**Mise en pratique:**
a) D'après l'extrait sur les différences entre hommes et femmes face aux maladies du cœur, à partir de quel âge la pression artérielle des femmes monte-t-elle plus vite que celle des hommes ?
b) Écrivez la suite de l'extrait sur les différences entre hommes et femmes face aux maladies du cœur, en reprenant juste après sa dernière phrase.

**Extrait source:**
__________

Evolution des taux d’hormones sexuelles au cours de la vie selon le sexe :
Orange : testostérone chez l’homme
Jaune pointillé : estradiol chez l’homme
Bleu plein : estradiol chez la femme
Bleu pointillé : testostérone chez la femme
Le mode de vie est également en cause, comme par exemple les habitudes alimentaires et l’exercice physique, mais ce n’est pas nécessairement spécifique au sexe. Néanmoins, la consommation d’alcool et de tabac peut avoir des conséquences différentes entre les hommes et les femmes du fait de la génétique aussi, en raison des différences de métabolisme.
Impact sur tous les aspects des pathologies cardiovasculaires
Les différences de symptômes sont importants, car ils déterminent les signes d’alerte et permettent de poser un diagnostic, plus ou moins rapidement s’ils sont pertinents et fiables. Le Pr Baessler et ses collègues expliquent que de multiples aspects sont l’objet de différences entre les deux sexes, comme l’étiologie (les causes de la maladie), la physiopathologie (les mécanismes qui aboutissent à la maladie), la réponse au traitement ou le pronostic.
Exemple de l’hypertension artérielle
Les auteurs expliquent que passé l’âge de 30 ans, les femmes ont une pression artérielle qui augmente plus vite que chez les hommes. Dès lors, bien que le risque d’hypertension artérielle soit similaire entre les hommes et les femmes au début de l’âge adulte soit un risque d’être atteint de 33 % en moyenne, les femmes deviennent en vieillissant plus sujettes à l’hypertension. Passé la ménopause, l’écart entre hommes et femmes grandit encore, voire s’accélère. En outre, les femmes et les hommes ne réagissent pas de façon identique aux traitements antihypertenseurs, avec des conséquences sur l’efficacité mais aussi sur le profil d’effets indésirables des médicaments. Une conséquence de la pression artérielle à la base plus élevée chez les femmes après un certain âge, sont, selon les auteurs, des modifications au niveau cardiaque, à type d’hypertrophie du ventricule et de l’oreillette gauches.
On retrouve aussi des différences de sensibilité à de nombreux hypolipémiants, globalement moins efficaces chez les femmes que chez les hommes.

__________

**Données fournies:**
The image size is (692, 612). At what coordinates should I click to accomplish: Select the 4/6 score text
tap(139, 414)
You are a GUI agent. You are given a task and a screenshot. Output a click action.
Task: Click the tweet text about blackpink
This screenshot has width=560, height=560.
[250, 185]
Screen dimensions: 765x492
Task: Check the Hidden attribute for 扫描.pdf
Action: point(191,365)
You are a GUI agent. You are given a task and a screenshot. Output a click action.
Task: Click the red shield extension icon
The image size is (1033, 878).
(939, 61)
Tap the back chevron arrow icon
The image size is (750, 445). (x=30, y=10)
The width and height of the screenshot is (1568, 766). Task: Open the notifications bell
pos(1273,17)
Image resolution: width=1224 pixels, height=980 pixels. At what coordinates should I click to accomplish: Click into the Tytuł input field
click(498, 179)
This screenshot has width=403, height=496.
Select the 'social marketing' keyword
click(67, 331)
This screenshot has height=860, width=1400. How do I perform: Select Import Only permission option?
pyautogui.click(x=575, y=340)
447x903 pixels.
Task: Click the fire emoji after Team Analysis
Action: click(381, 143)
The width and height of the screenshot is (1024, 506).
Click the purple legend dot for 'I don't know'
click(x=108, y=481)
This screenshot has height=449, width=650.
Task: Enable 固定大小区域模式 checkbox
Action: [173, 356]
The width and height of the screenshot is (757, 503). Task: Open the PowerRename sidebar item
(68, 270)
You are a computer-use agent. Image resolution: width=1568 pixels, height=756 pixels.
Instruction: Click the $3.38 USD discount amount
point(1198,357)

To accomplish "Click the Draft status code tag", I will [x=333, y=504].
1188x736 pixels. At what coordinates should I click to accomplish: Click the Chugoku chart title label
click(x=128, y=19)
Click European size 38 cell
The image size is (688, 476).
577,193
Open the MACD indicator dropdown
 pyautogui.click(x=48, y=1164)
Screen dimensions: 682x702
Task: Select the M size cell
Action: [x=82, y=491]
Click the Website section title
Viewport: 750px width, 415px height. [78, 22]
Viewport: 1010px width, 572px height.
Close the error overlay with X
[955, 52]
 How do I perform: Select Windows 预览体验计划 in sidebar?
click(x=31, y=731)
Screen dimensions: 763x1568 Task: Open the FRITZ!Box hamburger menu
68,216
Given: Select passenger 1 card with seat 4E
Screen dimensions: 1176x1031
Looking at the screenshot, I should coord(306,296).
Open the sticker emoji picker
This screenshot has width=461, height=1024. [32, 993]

__________

**Réponses:**
a) Passé l'âge de 30 ans.

b)
L’IMC non différencié selon le sexe, à tort
Si on aborde le sujet de l’obésité, on sait qu’un paramètre essentiel pour la définir au-delà du poids corporel est l’indice de masse corporelle (poids rapporté à la surface corporelle). Les auteurs rappellent que l’IMC n’est pas différencié selon le sexe notamment, hors la répartition des graisses est sensiblement différente entre les hommes et les femmes (et selon l’âge). Cette différenciation devrait être prise en compte pour des mesures d’IMC plus pertinentes.
Le document de position de la société savante allemande, très complet, donne d’autres exemples multiples de critères d’évaluation et de pathologies qui diffèrent selon le sexe. Prenons comme exemple frappant le cas de la crise cardiaque.
Des signes d’infarctus du myocarde différents
Nous connaissons tous les signes avant-coureurs typiques communément admis pour la survenue imminente de ce redoutable événement de santé : un sensation d’oppression dans cage thoracique du côté gauche, une douleur au niveau du bras gauche. Les auteurs rapportent que cela concerne en fait surtout les hommes, et que ces signes sont moins typiques chez les femmes. Pour elles, le tableau clinique serait plus souvent un essoufflement, des douleurs dans la partie haute de l’abdomen et dans le dos, des nausées et vomissements, une transpiration excessive. En conséquence, les femmes présenteraient un retard de prise en charge de cette pathologie très dangereuse dont le pronostic est justement lié à la rapidité du diagnostic et de la prise en charge.
Nécessité d’intensifier l’étude des différences avec la recherche clinique
C’est la recommandation des d’Andrea Baessler et ses co-auteurs, et donc de la société allemande de cardiologie. Il est essentiel d’explorer sur tous les plans les différences entre les hommes et les femmes face aux maladies cardiovasculaires, pour mieux en tenir compte. Et cela passe par la recherche clinique, où les femmes sont souvent sous-représentées dans les études.